愛護センターには様々なワンコがいます。広島県の場合、野犬が9割、元飼い犬が1割ぐらいの割合です。今回はピースワンコで野犬の子犬がどんな風に成長し、家族ができたかをお伝えできたらと思います。今回は、広島譲渡センターから6月27日に卒業した「ニコタン」です。
ニコタンは、2020年11月に愛護センターからピースワンコの検疫シェルターに保護されました。「ニコタンは愛護センターの犬舎では怖さから隅で小さく固まっていた。移動中の車内では、じっとこちらを見つめていた。」と、当時の様子を安倍は懐かしそうに教えてくれました。

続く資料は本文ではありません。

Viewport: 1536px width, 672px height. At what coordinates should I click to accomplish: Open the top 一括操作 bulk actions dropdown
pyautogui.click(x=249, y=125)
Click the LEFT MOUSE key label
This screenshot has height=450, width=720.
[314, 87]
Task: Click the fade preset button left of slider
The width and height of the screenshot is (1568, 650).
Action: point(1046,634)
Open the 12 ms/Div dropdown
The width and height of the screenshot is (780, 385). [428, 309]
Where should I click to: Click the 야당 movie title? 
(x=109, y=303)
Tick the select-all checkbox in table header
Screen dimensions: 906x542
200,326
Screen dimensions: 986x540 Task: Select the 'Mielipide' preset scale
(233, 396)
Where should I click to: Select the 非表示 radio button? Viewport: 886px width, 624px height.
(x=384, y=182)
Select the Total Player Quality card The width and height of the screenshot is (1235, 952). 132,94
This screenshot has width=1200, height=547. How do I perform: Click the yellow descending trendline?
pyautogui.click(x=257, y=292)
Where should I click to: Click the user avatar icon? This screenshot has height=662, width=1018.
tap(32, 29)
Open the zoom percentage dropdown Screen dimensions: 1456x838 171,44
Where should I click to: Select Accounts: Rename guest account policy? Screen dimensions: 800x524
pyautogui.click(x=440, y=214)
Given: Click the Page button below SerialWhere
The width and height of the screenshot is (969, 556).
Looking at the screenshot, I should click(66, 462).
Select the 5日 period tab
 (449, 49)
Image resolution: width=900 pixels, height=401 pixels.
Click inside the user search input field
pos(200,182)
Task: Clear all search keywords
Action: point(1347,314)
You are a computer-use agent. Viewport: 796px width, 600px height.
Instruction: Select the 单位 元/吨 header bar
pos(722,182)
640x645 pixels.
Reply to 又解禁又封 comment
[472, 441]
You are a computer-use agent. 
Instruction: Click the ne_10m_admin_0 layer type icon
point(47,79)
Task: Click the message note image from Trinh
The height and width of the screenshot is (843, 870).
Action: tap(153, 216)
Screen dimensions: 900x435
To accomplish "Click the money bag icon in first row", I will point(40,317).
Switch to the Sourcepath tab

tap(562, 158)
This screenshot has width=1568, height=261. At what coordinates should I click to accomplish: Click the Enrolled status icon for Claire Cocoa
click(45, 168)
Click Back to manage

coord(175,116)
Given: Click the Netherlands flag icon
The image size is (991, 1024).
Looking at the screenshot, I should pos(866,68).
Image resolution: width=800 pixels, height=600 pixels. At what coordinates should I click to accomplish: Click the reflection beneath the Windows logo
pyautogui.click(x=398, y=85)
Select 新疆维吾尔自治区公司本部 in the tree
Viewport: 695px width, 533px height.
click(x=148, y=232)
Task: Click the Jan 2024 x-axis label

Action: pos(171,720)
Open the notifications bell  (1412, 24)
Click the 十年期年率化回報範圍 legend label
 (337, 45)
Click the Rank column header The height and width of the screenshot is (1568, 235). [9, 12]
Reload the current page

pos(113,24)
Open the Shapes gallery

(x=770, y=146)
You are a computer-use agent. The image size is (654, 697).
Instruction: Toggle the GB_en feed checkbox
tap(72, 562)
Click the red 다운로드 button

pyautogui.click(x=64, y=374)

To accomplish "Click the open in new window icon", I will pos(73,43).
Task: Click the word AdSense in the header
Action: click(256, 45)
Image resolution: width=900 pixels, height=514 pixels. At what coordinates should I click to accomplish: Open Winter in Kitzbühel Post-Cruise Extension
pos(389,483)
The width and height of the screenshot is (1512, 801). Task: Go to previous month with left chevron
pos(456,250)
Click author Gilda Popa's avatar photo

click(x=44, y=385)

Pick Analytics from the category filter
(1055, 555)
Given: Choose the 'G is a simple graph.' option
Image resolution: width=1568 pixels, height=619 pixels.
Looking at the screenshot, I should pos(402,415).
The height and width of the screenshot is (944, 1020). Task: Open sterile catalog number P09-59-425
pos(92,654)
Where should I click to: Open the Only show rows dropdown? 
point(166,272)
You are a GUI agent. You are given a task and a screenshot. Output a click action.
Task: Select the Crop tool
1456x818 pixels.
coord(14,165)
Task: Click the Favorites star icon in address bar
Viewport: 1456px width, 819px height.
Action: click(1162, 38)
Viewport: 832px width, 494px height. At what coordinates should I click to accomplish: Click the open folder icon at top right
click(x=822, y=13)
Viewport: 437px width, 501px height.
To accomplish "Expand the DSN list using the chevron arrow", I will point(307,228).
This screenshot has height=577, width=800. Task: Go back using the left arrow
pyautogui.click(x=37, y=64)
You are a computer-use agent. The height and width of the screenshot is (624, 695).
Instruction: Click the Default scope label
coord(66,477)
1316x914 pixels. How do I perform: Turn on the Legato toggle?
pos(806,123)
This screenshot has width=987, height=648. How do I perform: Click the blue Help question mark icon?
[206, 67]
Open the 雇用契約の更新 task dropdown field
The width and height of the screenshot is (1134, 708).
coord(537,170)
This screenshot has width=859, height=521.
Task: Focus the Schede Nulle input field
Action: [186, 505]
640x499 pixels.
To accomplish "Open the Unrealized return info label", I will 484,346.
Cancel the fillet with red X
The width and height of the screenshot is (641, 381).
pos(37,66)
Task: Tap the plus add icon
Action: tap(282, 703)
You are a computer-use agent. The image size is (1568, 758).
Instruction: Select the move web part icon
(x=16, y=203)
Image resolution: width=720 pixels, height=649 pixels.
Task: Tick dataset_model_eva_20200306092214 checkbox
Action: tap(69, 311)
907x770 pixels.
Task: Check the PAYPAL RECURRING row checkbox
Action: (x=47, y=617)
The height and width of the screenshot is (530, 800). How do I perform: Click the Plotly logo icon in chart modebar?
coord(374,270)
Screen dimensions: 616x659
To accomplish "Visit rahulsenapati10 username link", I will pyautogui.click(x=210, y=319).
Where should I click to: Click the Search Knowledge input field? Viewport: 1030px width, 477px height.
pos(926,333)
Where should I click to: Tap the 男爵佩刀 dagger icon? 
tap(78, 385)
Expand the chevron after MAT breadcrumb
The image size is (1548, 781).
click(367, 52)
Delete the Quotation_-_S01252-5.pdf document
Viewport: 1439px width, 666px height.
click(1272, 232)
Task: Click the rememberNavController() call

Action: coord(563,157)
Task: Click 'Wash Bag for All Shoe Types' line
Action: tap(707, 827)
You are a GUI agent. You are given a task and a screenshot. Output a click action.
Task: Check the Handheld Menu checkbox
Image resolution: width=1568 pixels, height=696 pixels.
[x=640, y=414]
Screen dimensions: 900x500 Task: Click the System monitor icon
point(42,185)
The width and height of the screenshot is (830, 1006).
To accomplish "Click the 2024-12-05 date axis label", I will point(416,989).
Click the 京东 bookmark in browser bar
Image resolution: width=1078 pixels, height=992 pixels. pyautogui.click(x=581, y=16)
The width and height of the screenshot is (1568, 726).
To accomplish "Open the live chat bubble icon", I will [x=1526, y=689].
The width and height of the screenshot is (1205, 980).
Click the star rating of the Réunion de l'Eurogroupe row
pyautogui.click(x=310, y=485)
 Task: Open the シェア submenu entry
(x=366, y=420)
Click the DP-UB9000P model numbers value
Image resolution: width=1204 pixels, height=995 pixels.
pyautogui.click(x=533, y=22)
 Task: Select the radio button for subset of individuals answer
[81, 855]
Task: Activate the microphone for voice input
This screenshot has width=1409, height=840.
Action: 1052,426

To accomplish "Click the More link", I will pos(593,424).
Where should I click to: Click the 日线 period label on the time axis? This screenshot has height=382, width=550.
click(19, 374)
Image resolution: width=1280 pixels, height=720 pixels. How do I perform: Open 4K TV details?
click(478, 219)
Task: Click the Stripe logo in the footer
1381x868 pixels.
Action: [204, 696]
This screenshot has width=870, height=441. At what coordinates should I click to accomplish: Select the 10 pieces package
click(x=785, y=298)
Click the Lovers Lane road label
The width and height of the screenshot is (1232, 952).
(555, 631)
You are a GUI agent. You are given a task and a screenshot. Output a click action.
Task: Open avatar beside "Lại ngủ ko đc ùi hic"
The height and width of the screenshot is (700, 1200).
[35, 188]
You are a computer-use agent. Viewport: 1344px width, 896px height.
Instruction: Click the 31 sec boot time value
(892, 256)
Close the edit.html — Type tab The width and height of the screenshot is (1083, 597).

野良の子犬の場合、警戒心が強いワンコが多く、怖さから部屋などの隅で固まってしまう子が多いです。ニコタンも最初はじっとこちらの様子を伺い、人の動きに敏感に反応するワンコでした。
今回、広島譲渡センタースタッフの小松は、保護から1ヶ月後、検疫シェルターへ迎えに行き、二コタンの心のケアを努めながら、家族をみつけることを決心しました。
検疫シェルターから小松の自宅へ移動する際のニコタンは、とにかく逃げたい様子だったそうです。
最初の数日は緊張が解けず、人が同じ空間にいるとニコタンはご飯を食べる事もできません。
抱っこはもちろん、撫でる事もできませんでした。
広島譲渡センターで、先輩ワンコの成犬と触れ合う時間をつくろうにも、最初は犬舎から出る事すらできませんでした。しかし時間の経過とともに、少しずつ先輩ワンコと挨拶ができるようになり、興味を持ち始めた姿を見た時には、スタッフたちは希望に胸をおどらせ、とても喜んだそうです。
時間をかけて成長していく中で、どうやら本来のニコタンは、“元気一杯!たくさん笑顔を見せてくれるとても明るい子女の子だ”ということがわかってきました。
広島譲渡センターで家族を探すこと175日、ついにニコタンに里親希望者様からの連絡がありました。今回、連絡をくださったのは、かつて一緒に過ごしたマラカス(現:ケビンくん)の里親様でした。
「最近、ケビンが他のワンコを求めているような気がするんです」と、ご相談をいただいた事をきっかけに、久しぶりにニコタンとの再会を果たしたケビンくん。その時のとても嬉しそうな様子を見た時、“ニコタンもうちの子に”と考えてくださいました。また、お母様がご実家で一緒に過ごされた先代のワンコにニコタンがそっくりでずっと気になっていたとの事で、怖がりな二コタンの全てを受け止め、家族の一員として迎えようと決心してくださいました。
トライアルを経て、正式に家族になったニコタン。ケビンくんがお家で堂々と生活をしている様子や、幸せそうに撫でられている姿を見て安心したのか、あっという間にご家族の一員になれたそうです。
最初にケビンくんをご希望された時に里親様が、「野犬として生まれ育った子を迎えるのが初めてなんです。私たちでも迎えることはできますか?」とご質問されたのを今でも鮮明に覚えていると小松は言います。“野犬”とよばれるワンコたちは、元々警戒心と怖がりな性格をもっており、その強弱は個体によって様々です。
保護犬の里親になりたいと思い、不安な事を素直に聞いてくださった里親様。ご家族の皆様のお優しい雰囲気にケビンくんもニコタンも必ず幸せになれると、小松を含め広島譲渡センタースタッフは確信しているそうです。
ニコタンもケビンくんも、幼い頃から怖がりな気質が強く出ていましたが、今ではとても幸せに暮らしています。
ニコタン、卒業おめでとう。ケビンくんといつまでも幸せにね。
愛護センターから引き出したワンコたちに、人から愛される事の喜びや幸せ、一緒に暮らす安心感などを伝えることは、人からしか教える事ができません。“誰にも愛されることのなかった命”を“これから愛される命”にするために、スタッフたちは日々ワンコたちに向き合っています。
保護犬たちの心のトレーニングから、家族として暮らせるようなお世話、また迎えてくださったあとのケアまで、私たちは全力で取り組んで参ります。
家族にワンコを迎えようと考えた時に、保護犬を選択肢に考えていただけるよう、これからもワンコたちと成長していきたいと思います。